Rolf Mützenich, einer der Hauptinitiatoren des Manifests, verteidigt den Vorstoß. Er sieht das Dokument als wichtigen Beitrag zur Debatte über die deutsche Außenpolitik: „Wir brauchen neue Wege in gefährlichen Zeiten.“ Das Manifest sei nicht als Angriff auf den aktuellen Kurs gedacht, sondern als Anstoß für eine breite Diskussion innerhalb der Partei und Gesellschaft.

Ralf Stegner, ein weiterer prominenter Unterzeichner, betonte im Deutschlandfunk, dass „Friedenspolitik nicht den Militärexperten überlassen“ werden dürfe, da dies „gefundenes Fressen für die Populisten“ sei. Er plädiert für eine stärkere Rückbesinnung auf die traditionelle Friedensorientierung der SPD.

Reaktionen außerhalb der SPD

Auch von den Koalitionspartnern kommt deutliche Kritik. Agnieszka Brugger, stellvertretende Fraktionsvorsitzende von Bündnis 90/Die Grünen, bezeichnete den Aufruf zum Ende der Aufrüstung als Wunschdenken und forderte eine klare Distanzierung der SPD-Führung. Ihrer Meinung nach würde ein solcher Kurswechsel nicht dazu führen, dass Putin seine Gewalt beendet oder Europa sicherer wird.

Interessanterweise erhielt das Manifest Lob von der AfD. Deren außenpolitischer Sprecher Markus Frohnmaier interpretierte das Papier als Zeichen für einen Kurswechsel innerhalb der SPD und bezeichnete es als „einen Schritt in die richtige Richtung“.

Ein tiefer Riss in der Partei

Der aktuelle Streit offenbart einen fundamentalen Konflikt innerhalb der SPD. Auf der einen Seite stehen die Traditionalisten, die an die Entspannungspolitik Willy Brandts und den Grundsatz „Frieden schaffen ohne Waffen“ anknüpfen wollen. Auf der anderen Seite befinden sich die Pragmatiker um Kanzler Scholz und Verteidigungsminister Pistorius, die angesichts der russischen Aggression eine härtere Linie verfolgen.

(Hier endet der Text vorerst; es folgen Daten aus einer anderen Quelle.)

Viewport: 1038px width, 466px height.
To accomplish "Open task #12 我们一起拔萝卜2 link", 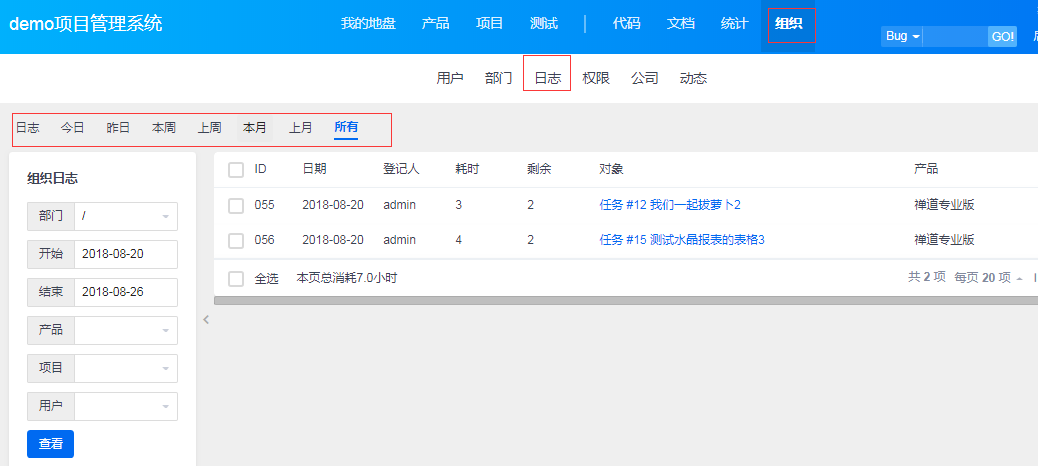I will (669, 205).
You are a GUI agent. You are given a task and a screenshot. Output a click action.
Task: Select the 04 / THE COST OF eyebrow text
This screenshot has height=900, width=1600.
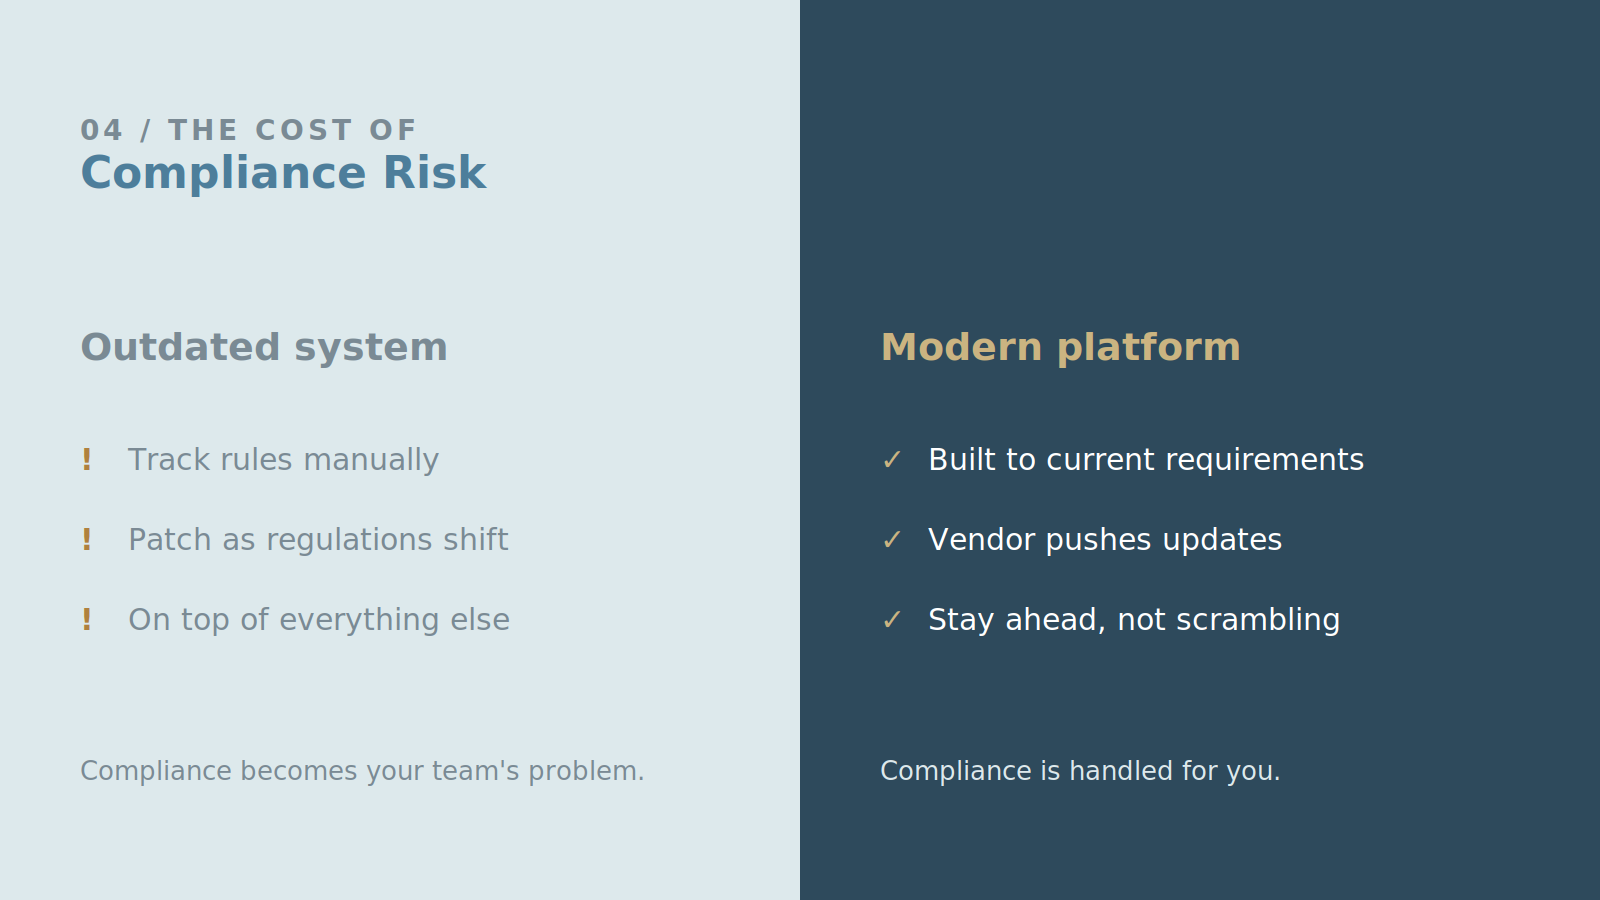[x=248, y=130]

Der außenpolitische Sprecher der SPD-Bundestagsfraktion, Adis Ahmetovic, versuchte, zwischen den Lagern zu vermitteln. Er bezeichnete das Manifest zwar als „inhaltlich in weiten Teilen fragwürdig“, betonte aber gleichzeitig den friedensorientierten Grundsatz seiner Partei – ohne deren Anerkennung militärischer Notwendigkeiten angesichts aktueller Bedrohungen zu verleugnen.

Mögliche Auswirkungen auf die Koalition

Für die schwarz-rote Koalition könnte dieser innerparteiliche Konflikt zu einer ernsten Belastungsprobe werden. Erst vor wenigen Monaten haben mehr als 85 Prozent der SPD-Mitglieder dem Koalitionsvertrag mit der Union zugestimmt, der eine klare Linie in der Verteidigungs- und Russlandpolitik vorgibt. Das Manifest stellt diese Vereinbarungen nun grundsätzlich in Frage.

Besonders brisant ist die Forderung nach einem Stopp der geplanten US-Raketenstationierung, die erst kürzlich zwischen der Bundesregierung und den USA vereinbart wurde. Eine Rücknahme dieser Zusage würde nicht nur das Verhältnis zum wichtigsten Verbündeten belasten, sondern auch innerhalb der NATO für erhebliche Irritationen sorgen.

Wie die SPD-Führung mit diesem Manifest umgehen wird, dürfte entscheidend für den weiteren Kurs der Partei sein. Der Konflikt zwischen den traditionellen Friedensbefürwortern und den sicherheitspolitischen Realisten ist keineswegs neu, hat aber durch die aktuelle weltpolitische Lage und den Krieg in der Ukraine eine neue Dringlichkeit erhalten.

Die kommenden Tage werden zeigen, ob es der Parteiführung gelingt, die Reihen wieder zu schließen oder ob sich der Riss weiter vertieft. Für die Stabilität der Regierungskoalition und die Glaubwürdigkeit der deutschen Außenpolitik steht jedenfalls viel auf dem Spiel.